Lawmakers in various states and cities are aiming legislation at so-called predatory lending, and in a handful of jurisdictions, including Oakland and Los Angeles, the laws have “targeted not just mortgage lenders and brokers who engage in dubious practices but also investors who buy securities backed by even a single mortgage later deemed predatory.” The […]

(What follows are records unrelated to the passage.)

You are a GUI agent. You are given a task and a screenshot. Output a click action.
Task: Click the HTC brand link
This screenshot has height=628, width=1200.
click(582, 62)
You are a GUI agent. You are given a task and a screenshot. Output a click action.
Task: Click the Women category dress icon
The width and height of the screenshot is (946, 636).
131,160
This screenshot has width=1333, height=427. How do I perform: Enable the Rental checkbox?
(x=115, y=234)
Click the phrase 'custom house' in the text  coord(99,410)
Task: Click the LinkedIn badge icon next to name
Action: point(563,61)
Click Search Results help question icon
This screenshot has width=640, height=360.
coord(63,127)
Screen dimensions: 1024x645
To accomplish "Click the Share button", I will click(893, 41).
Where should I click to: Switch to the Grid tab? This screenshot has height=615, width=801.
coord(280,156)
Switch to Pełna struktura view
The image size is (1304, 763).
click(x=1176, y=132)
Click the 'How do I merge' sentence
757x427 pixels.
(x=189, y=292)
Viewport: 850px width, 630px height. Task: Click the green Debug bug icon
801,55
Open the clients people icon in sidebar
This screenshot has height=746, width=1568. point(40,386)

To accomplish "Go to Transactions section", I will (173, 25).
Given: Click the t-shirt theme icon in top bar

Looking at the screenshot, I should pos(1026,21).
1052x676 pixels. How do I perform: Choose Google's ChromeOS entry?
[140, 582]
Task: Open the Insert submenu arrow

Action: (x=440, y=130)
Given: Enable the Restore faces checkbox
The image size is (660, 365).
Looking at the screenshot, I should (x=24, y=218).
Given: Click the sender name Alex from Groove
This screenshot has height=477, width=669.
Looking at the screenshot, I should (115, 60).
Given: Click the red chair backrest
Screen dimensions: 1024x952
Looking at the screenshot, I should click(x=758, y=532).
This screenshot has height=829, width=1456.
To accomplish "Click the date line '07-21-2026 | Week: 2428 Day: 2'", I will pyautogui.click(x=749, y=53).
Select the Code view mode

Lawmakers in various states and cities are aiming legislation at so-called predatory lending, and in a handful of jurisdictions, including Oakland and Los Angeles, the laws have “targeted not just mortgage lenders and brokers who engage in dubious practices but also investors who buy securities backed by even a single mortgage later deemed predatory.” The laws make provision for something called “unlimited assignee liability,” which “puts investors in mortgage-backed bonds on the legal hook for misdeeds by lenders and mortgage brokers”. The idea is “to force investors and their agents to act as policemen against predatory lenders and to provide plaintiff lawyers with deep-pocketed targets for predatory-lending suits.” To make matters worse, “many advocates of the new laws use an expansive definition of predatory lending that classifies as evil a mortgage with high interest rates or fees, a prepayment penalty or even a provision requiring arbitration.” One likely result is to drive capital away from the housing markets of the cities involved: “Standard & Poor’s and Fitch, which rate mortgage-backed securities before they’re sold to investors, say they won’t rate mortgages covered under Oakland’s ordinance (and some under Los Angeles’) because the risk to investors is impossible to quantify.” How long do you think before investors fleeing the new legal risk will get accused of “redlining”? (Ira Carnahan, “Predatory Lawmaking”, Forbes, Jan. 12).